TASK REQUIREMENTS | Repeat every record below exactly as written.

===== SUPPLIED MATERIAL =====

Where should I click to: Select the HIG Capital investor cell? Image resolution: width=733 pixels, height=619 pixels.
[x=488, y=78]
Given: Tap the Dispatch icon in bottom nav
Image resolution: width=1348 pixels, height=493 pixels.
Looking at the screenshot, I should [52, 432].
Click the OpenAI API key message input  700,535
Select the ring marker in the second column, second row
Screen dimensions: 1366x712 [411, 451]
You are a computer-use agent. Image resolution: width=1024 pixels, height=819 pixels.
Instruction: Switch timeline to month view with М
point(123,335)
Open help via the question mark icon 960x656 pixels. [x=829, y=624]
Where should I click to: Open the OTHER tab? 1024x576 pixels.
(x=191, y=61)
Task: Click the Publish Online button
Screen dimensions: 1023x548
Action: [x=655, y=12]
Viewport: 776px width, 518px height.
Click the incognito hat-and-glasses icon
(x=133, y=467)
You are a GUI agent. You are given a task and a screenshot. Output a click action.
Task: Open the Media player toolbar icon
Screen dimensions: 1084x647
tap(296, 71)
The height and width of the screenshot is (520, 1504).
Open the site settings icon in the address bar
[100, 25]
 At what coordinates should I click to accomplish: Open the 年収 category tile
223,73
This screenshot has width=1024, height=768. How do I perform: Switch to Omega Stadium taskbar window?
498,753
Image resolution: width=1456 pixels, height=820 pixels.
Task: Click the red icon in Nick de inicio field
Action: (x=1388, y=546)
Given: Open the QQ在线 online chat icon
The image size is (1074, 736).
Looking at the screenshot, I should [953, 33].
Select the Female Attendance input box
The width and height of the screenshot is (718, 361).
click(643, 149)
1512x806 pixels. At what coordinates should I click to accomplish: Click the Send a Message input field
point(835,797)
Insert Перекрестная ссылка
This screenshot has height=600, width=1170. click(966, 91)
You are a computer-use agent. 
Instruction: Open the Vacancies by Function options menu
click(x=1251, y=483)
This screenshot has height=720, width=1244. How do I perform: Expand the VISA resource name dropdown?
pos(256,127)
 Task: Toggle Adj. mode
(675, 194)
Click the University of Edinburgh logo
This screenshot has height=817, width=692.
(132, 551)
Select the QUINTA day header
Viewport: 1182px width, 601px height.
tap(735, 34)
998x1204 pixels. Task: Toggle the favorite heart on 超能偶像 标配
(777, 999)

=====

REPLY |
Where should I click to: Select the HIG Capital investor cell? Image resolution: width=733 pixels, height=619 pixels.
[x=488, y=78]
Given: Tap the Dispatch icon in bottom nav
Image resolution: width=1348 pixels, height=493 pixels.
Looking at the screenshot, I should [52, 432].
Click the OpenAI API key message input  700,535
Select the ring marker in the second column, second row
Screen dimensions: 1366x712 [411, 451]
You are a computer-use agent. Image resolution: width=1024 pixels, height=819 pixels.
Instruction: Switch timeline to month view with М
point(123,335)
Open help via the question mark icon 960x656 pixels. [x=829, y=624]
Where should I click to: Open the OTHER tab? 1024x576 pixels.
(x=191, y=61)
Task: Click the Publish Online button
Screen dimensions: 1023x548
Action: [x=655, y=12]
Viewport: 776px width, 518px height.
Click the incognito hat-and-glasses icon
(x=133, y=467)
You are a GUI agent. You are given a task and a screenshot. Output a click action.
Task: Open the Media player toolbar icon
Screen dimensions: 1084x647
tap(296, 71)
The height and width of the screenshot is (520, 1504).
Open the site settings icon in the address bar
[100, 25]
 At what coordinates should I click to accomplish: Open the 年収 category tile
223,73
This screenshot has width=1024, height=768. How do I perform: Switch to Omega Stadium taskbar window?
498,753
Image resolution: width=1456 pixels, height=820 pixels.
Task: Click the red icon in Nick de inicio field
Action: (x=1388, y=546)
Given: Open the QQ在线 online chat icon
The image size is (1074, 736).
Looking at the screenshot, I should [953, 33].
Select the Female Attendance input box
The width and height of the screenshot is (718, 361).
click(643, 149)
1512x806 pixels. At what coordinates should I click to accomplish: Click the Send a Message input field
point(835,797)
Insert Перекрестная ссылка
This screenshot has height=600, width=1170. click(966, 91)
You are a computer-use agent. 
Instruction: Open the Vacancies by Function options menu
click(x=1251, y=483)
This screenshot has height=720, width=1244. How do I perform: Expand the VISA resource name dropdown?
pos(256,127)
 Task: Toggle Adj. mode
(675, 194)
Click the University of Edinburgh logo
This screenshot has height=817, width=692.
(132, 551)
Select the QUINTA day header
Viewport: 1182px width, 601px height.
tap(735, 34)
998x1204 pixels. Task: Toggle the favorite heart on 超能偶像 标配
(777, 999)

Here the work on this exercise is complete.